Task instructions -> If a line below contains "computer", count it. Report the final total and nothing more.

Supplied data ->
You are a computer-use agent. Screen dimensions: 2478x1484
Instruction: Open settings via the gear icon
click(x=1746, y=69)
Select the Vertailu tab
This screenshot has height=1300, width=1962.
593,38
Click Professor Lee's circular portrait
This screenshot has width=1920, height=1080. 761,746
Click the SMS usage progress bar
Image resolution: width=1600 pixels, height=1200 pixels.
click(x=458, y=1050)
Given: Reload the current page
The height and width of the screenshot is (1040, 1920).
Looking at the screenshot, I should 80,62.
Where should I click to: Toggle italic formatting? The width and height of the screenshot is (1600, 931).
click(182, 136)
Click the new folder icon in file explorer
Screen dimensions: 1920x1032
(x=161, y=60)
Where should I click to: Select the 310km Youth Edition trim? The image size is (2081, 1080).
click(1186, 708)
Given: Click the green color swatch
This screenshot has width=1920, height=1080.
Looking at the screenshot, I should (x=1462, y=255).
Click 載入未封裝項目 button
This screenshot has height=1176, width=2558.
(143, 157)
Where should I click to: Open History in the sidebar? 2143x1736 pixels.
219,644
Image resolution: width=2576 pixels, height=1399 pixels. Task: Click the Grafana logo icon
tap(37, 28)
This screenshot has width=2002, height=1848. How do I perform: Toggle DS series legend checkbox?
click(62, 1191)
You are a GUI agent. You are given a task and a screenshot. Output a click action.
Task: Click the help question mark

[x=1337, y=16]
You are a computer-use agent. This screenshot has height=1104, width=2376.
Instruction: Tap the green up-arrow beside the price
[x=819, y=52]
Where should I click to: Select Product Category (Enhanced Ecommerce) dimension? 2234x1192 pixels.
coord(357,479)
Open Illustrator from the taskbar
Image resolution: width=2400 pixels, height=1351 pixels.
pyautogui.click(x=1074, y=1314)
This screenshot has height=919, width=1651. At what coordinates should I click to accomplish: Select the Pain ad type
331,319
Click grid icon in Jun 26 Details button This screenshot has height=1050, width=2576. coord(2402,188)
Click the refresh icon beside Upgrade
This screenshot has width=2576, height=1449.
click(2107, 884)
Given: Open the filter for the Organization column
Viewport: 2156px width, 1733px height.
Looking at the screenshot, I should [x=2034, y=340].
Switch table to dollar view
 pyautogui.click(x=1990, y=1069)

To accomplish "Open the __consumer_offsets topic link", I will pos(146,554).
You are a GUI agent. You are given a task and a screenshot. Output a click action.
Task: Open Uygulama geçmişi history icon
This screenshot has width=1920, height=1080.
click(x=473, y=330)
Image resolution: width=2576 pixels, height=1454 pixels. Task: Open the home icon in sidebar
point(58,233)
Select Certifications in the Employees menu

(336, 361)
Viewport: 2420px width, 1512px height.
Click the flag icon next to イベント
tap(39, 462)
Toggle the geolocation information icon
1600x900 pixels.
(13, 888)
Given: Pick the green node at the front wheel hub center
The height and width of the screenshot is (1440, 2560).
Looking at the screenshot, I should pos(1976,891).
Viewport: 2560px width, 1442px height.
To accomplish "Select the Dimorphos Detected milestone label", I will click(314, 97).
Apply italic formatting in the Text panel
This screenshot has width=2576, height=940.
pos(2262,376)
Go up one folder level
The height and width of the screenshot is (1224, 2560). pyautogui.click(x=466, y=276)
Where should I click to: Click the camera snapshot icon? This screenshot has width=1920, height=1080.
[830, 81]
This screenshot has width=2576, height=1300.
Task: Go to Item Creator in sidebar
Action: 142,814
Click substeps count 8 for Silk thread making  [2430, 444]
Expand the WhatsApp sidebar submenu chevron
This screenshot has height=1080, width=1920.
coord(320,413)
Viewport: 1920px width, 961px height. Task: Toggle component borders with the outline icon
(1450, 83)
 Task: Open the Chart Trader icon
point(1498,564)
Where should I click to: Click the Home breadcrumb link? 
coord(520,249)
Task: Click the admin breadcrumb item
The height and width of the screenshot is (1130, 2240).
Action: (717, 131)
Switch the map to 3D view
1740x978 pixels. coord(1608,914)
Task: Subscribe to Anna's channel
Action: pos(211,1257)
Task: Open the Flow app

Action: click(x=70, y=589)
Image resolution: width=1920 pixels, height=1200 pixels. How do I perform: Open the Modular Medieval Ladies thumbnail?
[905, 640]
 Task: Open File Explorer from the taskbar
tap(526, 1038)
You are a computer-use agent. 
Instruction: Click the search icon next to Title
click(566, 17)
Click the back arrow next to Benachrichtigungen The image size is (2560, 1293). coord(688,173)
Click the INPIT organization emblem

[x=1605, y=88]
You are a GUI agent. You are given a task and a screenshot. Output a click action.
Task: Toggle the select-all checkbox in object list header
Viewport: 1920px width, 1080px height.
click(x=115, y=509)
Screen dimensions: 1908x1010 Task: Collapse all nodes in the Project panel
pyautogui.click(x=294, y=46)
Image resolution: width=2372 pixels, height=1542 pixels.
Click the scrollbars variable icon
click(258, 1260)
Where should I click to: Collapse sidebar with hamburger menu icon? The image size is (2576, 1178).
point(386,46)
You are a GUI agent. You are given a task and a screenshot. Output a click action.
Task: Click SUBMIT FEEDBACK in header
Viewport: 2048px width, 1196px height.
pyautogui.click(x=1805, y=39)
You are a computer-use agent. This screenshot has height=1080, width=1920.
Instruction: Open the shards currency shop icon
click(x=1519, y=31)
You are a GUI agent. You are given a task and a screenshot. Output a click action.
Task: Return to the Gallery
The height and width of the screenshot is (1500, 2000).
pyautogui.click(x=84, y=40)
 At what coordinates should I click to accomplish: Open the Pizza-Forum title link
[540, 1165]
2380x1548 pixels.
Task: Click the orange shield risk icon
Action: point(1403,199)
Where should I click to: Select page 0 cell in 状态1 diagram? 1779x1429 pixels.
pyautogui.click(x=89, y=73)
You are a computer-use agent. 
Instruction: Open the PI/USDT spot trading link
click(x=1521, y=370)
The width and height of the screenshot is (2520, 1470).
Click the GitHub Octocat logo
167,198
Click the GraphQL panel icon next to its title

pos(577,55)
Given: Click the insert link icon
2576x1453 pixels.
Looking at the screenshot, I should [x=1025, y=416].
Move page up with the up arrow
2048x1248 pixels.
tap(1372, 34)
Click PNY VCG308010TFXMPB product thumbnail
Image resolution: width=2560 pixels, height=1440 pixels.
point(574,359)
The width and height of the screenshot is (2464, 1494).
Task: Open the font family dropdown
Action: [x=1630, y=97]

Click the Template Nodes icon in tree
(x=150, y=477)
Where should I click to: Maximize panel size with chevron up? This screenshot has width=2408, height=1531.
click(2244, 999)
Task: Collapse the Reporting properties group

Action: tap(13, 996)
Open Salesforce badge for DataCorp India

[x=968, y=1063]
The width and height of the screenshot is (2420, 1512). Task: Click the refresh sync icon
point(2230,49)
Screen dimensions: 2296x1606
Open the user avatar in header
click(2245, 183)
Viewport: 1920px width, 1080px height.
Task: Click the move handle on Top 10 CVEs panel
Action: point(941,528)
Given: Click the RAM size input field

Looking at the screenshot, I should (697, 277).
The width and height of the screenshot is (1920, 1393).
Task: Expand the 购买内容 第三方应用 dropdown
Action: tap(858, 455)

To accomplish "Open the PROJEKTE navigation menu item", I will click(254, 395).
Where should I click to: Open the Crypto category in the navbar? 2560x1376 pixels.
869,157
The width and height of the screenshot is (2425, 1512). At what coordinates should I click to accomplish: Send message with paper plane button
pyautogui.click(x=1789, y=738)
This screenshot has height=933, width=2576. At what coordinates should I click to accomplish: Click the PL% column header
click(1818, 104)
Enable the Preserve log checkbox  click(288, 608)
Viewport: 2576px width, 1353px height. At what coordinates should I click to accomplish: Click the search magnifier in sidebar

Response box -> 5